Exercise prompt ▸ Given the entries that follow, write out exactly the lines starting at the one containing "Screen dimensions: 1225x980" and ending at the one containing "Given: Click the Success Rate card icon", both ends included, and only those.

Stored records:
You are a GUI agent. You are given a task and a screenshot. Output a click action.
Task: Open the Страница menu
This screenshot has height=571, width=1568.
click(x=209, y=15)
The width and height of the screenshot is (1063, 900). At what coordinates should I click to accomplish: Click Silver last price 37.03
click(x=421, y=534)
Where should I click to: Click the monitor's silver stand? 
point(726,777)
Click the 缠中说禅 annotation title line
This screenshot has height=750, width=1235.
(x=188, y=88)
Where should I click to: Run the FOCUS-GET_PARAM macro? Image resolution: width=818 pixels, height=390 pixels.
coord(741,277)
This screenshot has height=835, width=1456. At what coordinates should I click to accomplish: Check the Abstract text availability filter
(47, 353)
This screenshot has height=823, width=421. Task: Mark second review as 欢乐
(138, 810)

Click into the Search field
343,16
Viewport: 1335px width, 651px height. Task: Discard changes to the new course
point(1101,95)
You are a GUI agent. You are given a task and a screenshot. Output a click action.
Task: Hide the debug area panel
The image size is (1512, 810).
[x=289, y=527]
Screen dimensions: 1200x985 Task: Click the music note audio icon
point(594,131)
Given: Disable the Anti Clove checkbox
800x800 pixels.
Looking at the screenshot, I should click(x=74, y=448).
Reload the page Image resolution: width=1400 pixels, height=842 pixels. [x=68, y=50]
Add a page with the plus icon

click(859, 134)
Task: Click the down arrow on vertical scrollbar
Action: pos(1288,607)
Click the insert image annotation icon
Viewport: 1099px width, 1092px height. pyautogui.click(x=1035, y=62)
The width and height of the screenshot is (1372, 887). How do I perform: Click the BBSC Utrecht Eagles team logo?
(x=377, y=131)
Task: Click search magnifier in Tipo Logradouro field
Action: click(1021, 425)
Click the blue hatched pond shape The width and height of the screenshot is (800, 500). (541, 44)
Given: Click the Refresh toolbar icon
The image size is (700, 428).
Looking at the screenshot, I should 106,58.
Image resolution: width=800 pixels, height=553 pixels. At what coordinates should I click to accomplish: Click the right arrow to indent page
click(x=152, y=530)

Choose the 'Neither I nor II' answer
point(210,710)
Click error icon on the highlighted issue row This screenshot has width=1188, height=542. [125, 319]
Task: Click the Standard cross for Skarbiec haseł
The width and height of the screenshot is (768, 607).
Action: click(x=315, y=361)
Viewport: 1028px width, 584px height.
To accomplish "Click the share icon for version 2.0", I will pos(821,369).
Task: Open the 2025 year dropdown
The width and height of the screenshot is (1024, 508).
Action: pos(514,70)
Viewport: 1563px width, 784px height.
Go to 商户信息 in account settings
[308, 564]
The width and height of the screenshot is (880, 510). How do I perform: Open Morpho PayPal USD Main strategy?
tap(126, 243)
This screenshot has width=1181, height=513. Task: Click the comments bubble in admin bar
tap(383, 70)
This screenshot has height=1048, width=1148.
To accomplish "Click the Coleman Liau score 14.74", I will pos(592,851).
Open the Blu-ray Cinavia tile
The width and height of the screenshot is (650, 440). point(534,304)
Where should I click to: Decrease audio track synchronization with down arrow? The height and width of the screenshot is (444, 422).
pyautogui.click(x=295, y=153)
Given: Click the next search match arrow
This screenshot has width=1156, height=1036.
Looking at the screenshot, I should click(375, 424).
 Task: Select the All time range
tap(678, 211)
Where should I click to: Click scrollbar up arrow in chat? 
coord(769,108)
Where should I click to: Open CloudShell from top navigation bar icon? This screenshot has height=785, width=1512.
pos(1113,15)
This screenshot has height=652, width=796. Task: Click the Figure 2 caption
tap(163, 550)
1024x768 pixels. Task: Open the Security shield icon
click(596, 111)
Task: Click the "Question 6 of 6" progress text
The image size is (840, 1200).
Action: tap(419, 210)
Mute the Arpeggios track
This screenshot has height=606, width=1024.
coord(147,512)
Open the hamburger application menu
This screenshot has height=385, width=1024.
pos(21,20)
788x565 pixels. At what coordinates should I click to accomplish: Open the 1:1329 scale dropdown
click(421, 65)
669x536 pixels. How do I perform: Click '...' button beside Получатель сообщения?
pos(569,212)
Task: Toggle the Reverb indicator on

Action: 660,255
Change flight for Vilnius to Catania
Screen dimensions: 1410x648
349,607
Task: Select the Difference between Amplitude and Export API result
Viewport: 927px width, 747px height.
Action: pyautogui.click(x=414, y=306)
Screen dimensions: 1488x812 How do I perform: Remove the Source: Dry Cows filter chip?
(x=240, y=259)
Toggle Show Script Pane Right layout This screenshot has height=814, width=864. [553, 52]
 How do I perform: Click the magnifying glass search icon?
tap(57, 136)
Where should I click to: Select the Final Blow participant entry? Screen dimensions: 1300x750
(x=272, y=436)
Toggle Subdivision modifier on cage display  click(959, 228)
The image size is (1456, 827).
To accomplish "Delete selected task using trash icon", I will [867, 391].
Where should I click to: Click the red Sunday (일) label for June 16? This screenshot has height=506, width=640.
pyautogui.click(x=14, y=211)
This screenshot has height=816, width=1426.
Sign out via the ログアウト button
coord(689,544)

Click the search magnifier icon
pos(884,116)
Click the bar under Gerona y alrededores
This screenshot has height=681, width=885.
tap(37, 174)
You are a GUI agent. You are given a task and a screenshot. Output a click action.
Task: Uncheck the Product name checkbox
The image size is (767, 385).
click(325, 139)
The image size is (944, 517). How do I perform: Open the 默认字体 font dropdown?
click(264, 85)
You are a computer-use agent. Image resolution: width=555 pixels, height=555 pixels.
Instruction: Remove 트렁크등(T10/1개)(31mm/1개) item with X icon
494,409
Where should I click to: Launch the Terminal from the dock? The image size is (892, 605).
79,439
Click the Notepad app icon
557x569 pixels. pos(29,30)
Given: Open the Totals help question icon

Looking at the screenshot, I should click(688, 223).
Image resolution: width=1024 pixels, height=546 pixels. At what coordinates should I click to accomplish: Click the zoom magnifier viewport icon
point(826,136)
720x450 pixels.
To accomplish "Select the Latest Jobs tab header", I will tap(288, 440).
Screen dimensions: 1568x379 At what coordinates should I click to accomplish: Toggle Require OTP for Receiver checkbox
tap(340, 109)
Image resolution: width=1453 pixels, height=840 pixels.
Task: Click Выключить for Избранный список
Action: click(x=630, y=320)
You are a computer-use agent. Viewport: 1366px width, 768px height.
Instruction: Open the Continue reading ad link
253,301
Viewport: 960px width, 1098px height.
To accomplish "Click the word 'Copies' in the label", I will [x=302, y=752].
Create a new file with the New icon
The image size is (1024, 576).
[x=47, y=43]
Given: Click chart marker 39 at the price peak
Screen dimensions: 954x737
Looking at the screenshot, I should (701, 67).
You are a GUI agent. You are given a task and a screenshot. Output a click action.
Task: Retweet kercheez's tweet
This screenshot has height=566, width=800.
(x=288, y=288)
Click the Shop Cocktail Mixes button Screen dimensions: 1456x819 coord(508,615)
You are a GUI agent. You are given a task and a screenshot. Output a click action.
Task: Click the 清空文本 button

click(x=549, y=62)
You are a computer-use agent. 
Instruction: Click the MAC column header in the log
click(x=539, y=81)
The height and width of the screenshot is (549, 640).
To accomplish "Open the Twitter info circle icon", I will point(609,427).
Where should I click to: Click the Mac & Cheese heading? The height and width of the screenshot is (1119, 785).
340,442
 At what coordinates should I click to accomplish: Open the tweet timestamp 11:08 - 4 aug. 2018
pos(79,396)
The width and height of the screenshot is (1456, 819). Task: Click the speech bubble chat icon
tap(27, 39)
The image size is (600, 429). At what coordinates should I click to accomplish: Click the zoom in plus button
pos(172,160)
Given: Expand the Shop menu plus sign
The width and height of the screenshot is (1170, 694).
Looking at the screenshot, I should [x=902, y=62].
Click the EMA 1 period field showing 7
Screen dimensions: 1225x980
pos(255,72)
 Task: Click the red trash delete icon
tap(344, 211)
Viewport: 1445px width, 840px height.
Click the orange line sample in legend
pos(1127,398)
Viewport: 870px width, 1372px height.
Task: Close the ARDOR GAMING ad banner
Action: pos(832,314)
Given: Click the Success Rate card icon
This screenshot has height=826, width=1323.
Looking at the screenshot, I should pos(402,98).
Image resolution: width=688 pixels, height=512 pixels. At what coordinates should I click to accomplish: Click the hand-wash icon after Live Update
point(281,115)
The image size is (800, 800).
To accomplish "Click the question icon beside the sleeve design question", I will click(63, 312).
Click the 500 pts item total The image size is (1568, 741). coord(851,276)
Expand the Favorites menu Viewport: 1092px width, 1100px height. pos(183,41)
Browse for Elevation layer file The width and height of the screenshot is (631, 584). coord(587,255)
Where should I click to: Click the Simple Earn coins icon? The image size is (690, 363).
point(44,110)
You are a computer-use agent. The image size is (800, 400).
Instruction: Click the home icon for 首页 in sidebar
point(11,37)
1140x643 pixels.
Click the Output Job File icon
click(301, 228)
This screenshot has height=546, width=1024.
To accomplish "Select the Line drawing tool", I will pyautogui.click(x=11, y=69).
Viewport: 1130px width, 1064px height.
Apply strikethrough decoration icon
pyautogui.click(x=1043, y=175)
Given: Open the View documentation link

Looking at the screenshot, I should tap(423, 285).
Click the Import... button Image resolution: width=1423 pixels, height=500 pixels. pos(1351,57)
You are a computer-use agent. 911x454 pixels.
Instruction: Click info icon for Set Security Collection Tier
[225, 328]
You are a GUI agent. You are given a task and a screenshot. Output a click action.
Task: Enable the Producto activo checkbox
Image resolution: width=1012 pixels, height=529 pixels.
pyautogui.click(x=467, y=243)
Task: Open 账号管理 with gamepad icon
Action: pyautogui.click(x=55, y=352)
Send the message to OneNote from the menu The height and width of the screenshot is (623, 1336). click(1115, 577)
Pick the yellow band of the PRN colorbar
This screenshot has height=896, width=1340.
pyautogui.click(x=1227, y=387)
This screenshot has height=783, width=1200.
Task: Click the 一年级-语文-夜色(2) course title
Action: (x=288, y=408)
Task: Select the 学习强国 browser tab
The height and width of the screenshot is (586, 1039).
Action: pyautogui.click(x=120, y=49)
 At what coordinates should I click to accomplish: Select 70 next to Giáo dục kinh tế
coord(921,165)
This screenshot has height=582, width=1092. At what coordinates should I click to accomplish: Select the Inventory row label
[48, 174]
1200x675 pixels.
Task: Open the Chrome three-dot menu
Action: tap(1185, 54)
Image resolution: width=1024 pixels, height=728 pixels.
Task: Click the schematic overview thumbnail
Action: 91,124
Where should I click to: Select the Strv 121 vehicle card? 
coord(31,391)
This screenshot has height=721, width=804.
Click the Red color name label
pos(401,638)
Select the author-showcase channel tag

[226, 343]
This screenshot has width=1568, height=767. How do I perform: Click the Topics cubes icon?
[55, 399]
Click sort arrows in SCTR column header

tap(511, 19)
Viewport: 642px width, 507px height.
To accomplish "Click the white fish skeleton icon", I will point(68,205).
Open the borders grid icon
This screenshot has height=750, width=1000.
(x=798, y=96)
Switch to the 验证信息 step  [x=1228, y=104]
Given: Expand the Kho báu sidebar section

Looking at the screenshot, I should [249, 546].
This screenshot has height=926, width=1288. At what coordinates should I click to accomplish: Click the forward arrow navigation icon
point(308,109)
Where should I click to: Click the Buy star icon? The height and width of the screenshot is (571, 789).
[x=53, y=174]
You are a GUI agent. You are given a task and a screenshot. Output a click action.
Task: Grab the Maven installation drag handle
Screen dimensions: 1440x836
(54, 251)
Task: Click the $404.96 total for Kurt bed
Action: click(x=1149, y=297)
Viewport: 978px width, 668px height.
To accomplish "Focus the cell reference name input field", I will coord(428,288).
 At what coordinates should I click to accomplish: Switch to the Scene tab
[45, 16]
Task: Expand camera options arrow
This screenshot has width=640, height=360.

Task output ▸
Screen dimensions: 1225x980
pos(255,72)
 Task: Click the red trash delete icon
tap(344, 211)
Viewport: 1445px width, 840px height.
Click the orange line sample in legend
pos(1127,398)
Viewport: 870px width, 1372px height.
Task: Close the ARDOR GAMING ad banner
Action: pos(832,314)
Given: Click the Success Rate card icon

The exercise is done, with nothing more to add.